Bu denizin her damlasında başka bir hayat var. (s. 29)

Canında bir başka can var, o canı ara.
Dağ gibi olan vücudunda bir inci var, o madeni ara. 
Hak yolunun yolcusu olan gerçek sûfiyi ararsan,
Onu, sen dışarıda değil, kendinde ara. (s. 32)

Zaman, bu kargaşa ve kavgayı kısa keser.
Ölüm kurdu, bu sürüyü dağıtır gider.
Herkesin gönlünde bir arslan yatar ama,
Ecelin sillesi hepsini tepeler gider. (s. 33)

Topraktan yaratılmış bedenimiz, göklerin nurudur.
Gayretimize melekler bile gıpta eder.
Bazen günahsızlığımızı melekler kıskanır.
Bazen arsızlığımız șeytanı bile kaçırır. (s. 38)

Ey Yûsuf! Senin için güvenli yer babanın evidir.
Dışarıda ve kardeşlerinin yanında ölüm ihtimali vardır.
Kurtla dost ol, uzlaş; ama sakın kıskançlarla düşüp-kalkma.
Zira kıskançlık kurdu, gerçek kurtlardan daha fenadır. (s. 55)

Ey düşüncesi ve ayağı bağlı kişi!
Harekette bir sır olduğunu sonunda gördün.
Hareketle daralma, genişliğe dönüşür.
Kuyu ve ırmak suyu aktığı için değerlidir. (s. 61)

Kusurlarını bilen, nefsini alt etmeye çalışan her dervişi,
Hayâle kapılmış, hayâl peşinde koşuyor sanma.
O huyu-suyu güzel kişinin çadırının yeri,
Dünyadan ve bütün âlemlerden yücedir. (s. 62)

Ey Sevgili! Sayende gönlüm güller ve yaseminlerle dopdolu.
Benim gibi dünyada lütfuna mazhar olmuş kim var?
Candan ve cihandan vazgeçmek kolay.
Zor olan ise Senden ayrı düşmektir. (s. 65)

Ölümde insaf ve din ehline bir başka hayat vardır
Temiz can ölümle, huzur ve sükûn bulur.
Ölüm, Hakk'a kavuşmadır; cefa etme ve kin gütme değil.
Ancak adam olmayan her gün ölür, derdi de budur. (s. 67)

Aşk geldi, damarlarımda akan kan gibi oldu.
Beni benden aldı ve Dostla doldurdu.
Vücudumun bütün organlarını dost kapladı.
Benden, bana ancak bir ad kaldı; gerisi hep O oldu. (s. 69)

A şaşkın gönül!

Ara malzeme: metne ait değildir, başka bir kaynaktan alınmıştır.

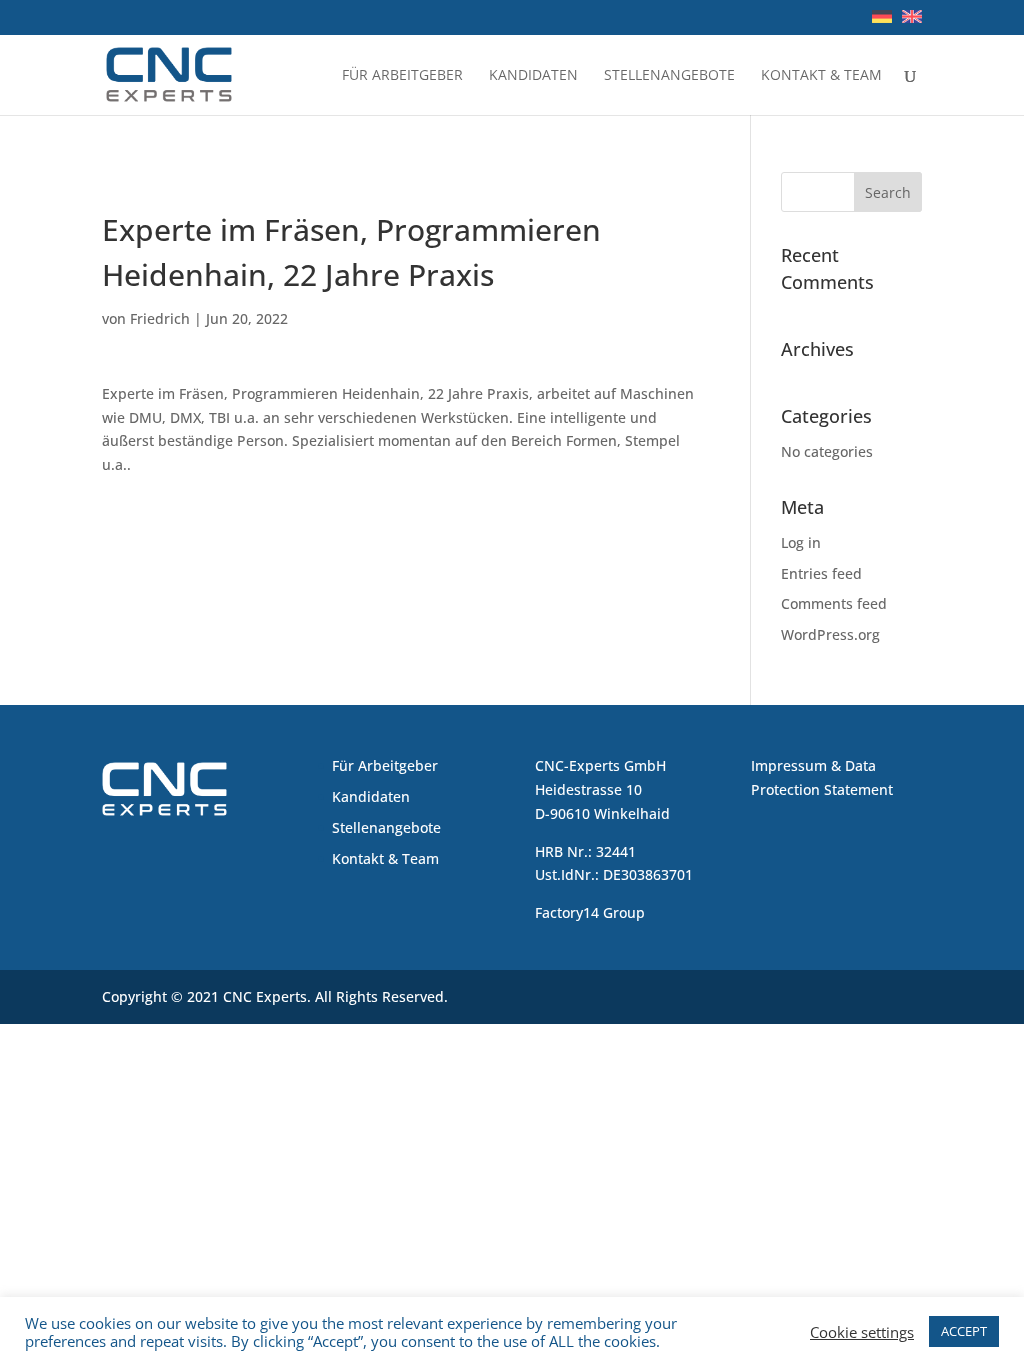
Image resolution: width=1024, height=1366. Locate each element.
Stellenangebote (669, 76)
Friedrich (160, 318)
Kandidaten (533, 76)
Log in (801, 542)
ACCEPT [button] (964, 1331)
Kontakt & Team (821, 76)
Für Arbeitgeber (402, 76)
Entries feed (821, 573)
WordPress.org (830, 634)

Dosta candan giden bir yol vardır.
A yolunu kaybetmiş kişi! Dosta giden yollar hem açıktır hem de gizli.
Altı yönden de yolun bağlansa, korkuya, endişeye mahal yok.
Çünkü gönlünün ta içinden Sevgiliye giden bir yol vardır. (s. 76)

Eğer nefsine uyar, şehvet hevesine kapılır gidersen,
Sana, eli boş ve nasipsiz gideceğini şimdiden haber vereyim.
Fakat nefsine uymayıp şehvetten vazgeçersen,
Dünyaya niçin geldiğini ve nereye gideceğini apaçık görürsün. (s. 80)

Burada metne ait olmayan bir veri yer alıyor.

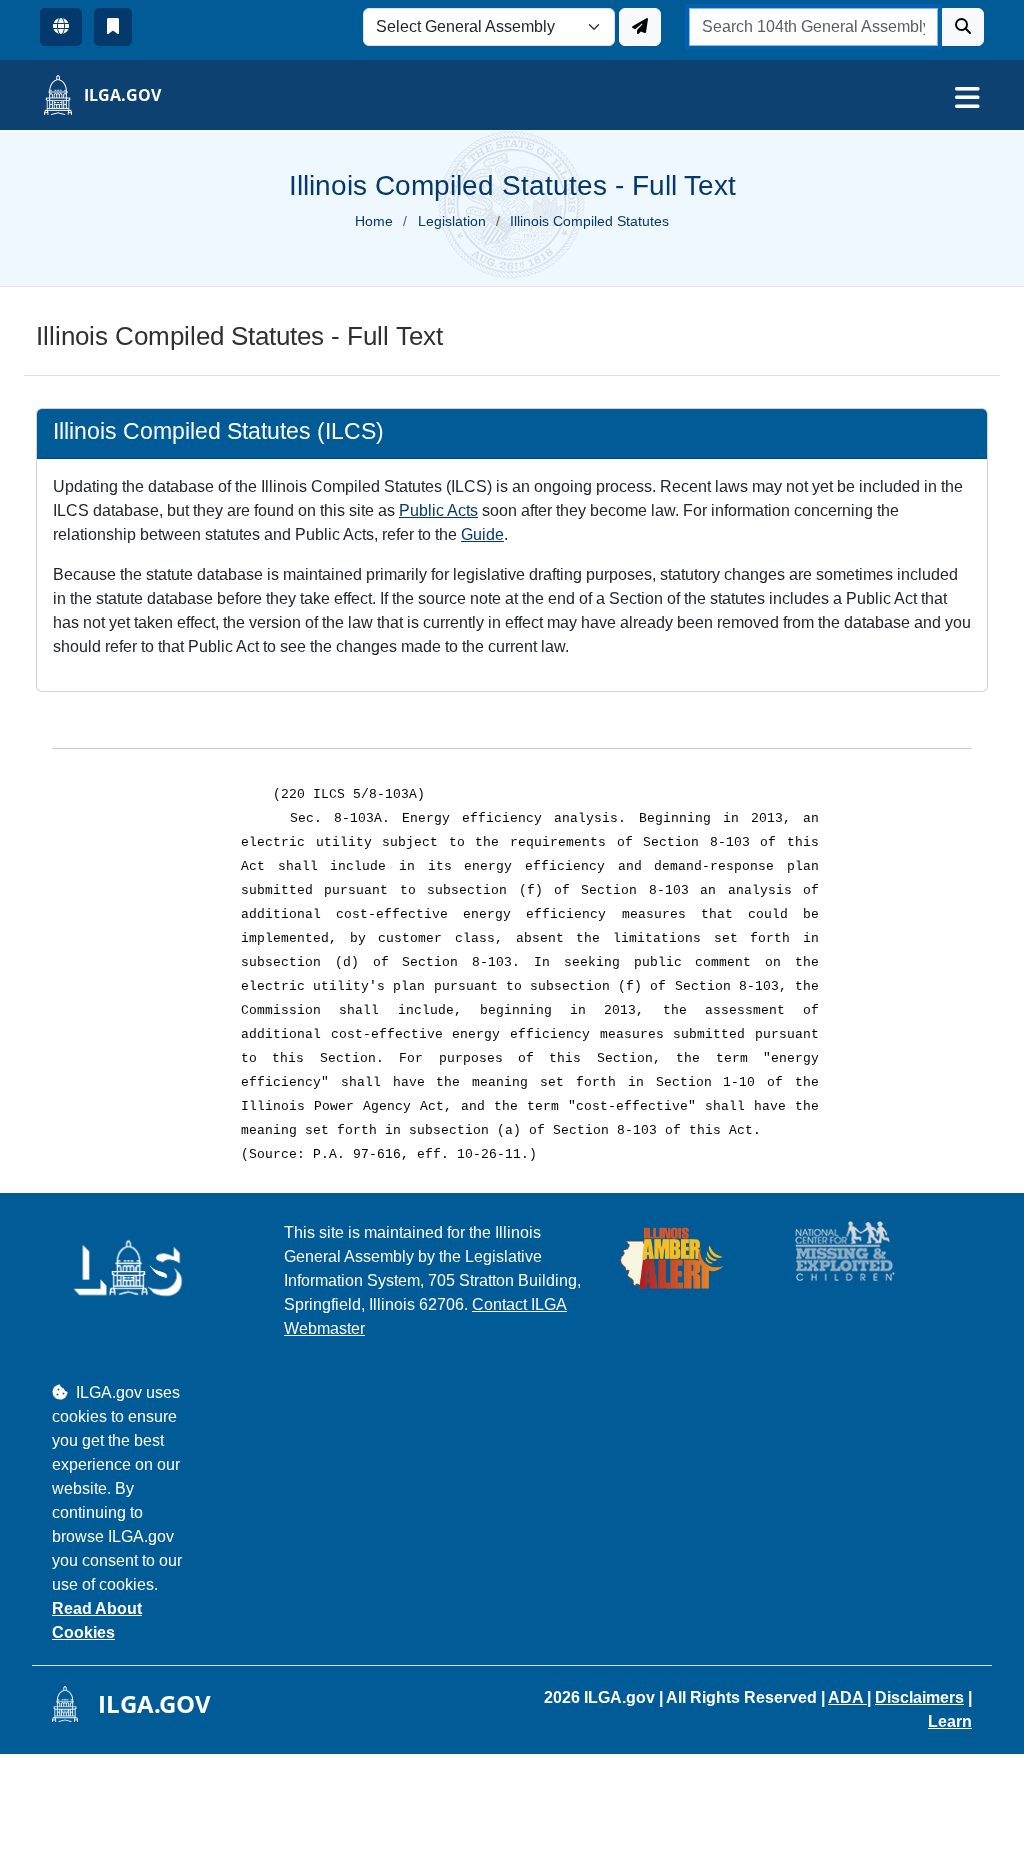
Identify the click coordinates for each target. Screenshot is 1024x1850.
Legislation (452, 221)
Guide (482, 534)
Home (374, 221)
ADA (847, 1697)
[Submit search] (963, 27)
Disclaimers (919, 1697)
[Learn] (113, 27)
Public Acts (438, 510)
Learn (950, 1721)
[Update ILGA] (640, 27)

Aşkın içkisi, ölümsüzlük şarabından başkası değildir.
Aşkla hayat bulmanın delili, can vermekten başkası değildir.
Sevgilime: "Seni tanıdıktan sonra öleyim." dedim.
"Beni tanıyana ölüm yoktur. diye cevap verdi. (s. 82)

Dilimizden, gönlümüze ulaşan bir yol vardır.
Canın ve cihanın sırları da o yola bağlıdır.
Dil konuşmadığı sürece o yol açıktır.
Dil açılınca o yol kapanır. (s. 84)

Alnımızdaki o apaçık, o parlak nur,
Aşığın gönlündeki o gerçek nur,
Bütün bu nur içindeki nice nurlar,
Allah'ın elçisi Muhammed'in nurundandır. (s. 85)

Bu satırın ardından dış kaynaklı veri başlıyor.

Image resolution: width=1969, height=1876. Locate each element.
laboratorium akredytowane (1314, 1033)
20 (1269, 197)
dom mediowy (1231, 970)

Ey Hak yolcusu! Sende bu yolun sevdası varsa.
Başında bu dergâhın aşkı, muhabbeti varsa,
Hak ehlinin yöneldiği aşk kapısının anahtarı nedir bilir misin?
"Lâ ilahe illallâh" sözünü çokça söylemektir. (s. 87)

Açgözlülüğümüzden doğar bütün sıkıntılar.
Şehvete ve midesine düşkün olan her belâya uğrar.
Zaten kuş yem yüzünden tuzağa düşer de
Daracık kafese tıkılıp dam kenarına asılır. (s. 90)

Ramazan ayında topraktan yaratılmış bedenini altın ederler.
Taş gibi ezerler de göze sürme ederler.
İftarda ve sahurda yediğin lokmalar inci tanesi olur.
Gösterdiğin sabır da gönül gözünü açar, nazar olur. (s. 91)

İnsanlara cefa edersen, Hakk'a verdiğin sözün ne kıymeti kalır?
Zehir verdikten sonra, bal sunarsan ne kıymeti kalır?
Halka göre çalışıp-çabalamak, güzel bir iştir amma
Sadece kendin için çalışıp-çabalamanın ne kıymeti olur? (s. 92)

Sabah vakti, seher yeli miskler saçarak esip gidiyor.
Bil ki bu güzel kokular sevgilinin mahallesinden geliyor.
Kalk! Ne uyuyorsun? Dünya hayati geçip gidiyor.
Bir güzel koku almaya bak, misk kervanı geçip gidiyor. (s. 97)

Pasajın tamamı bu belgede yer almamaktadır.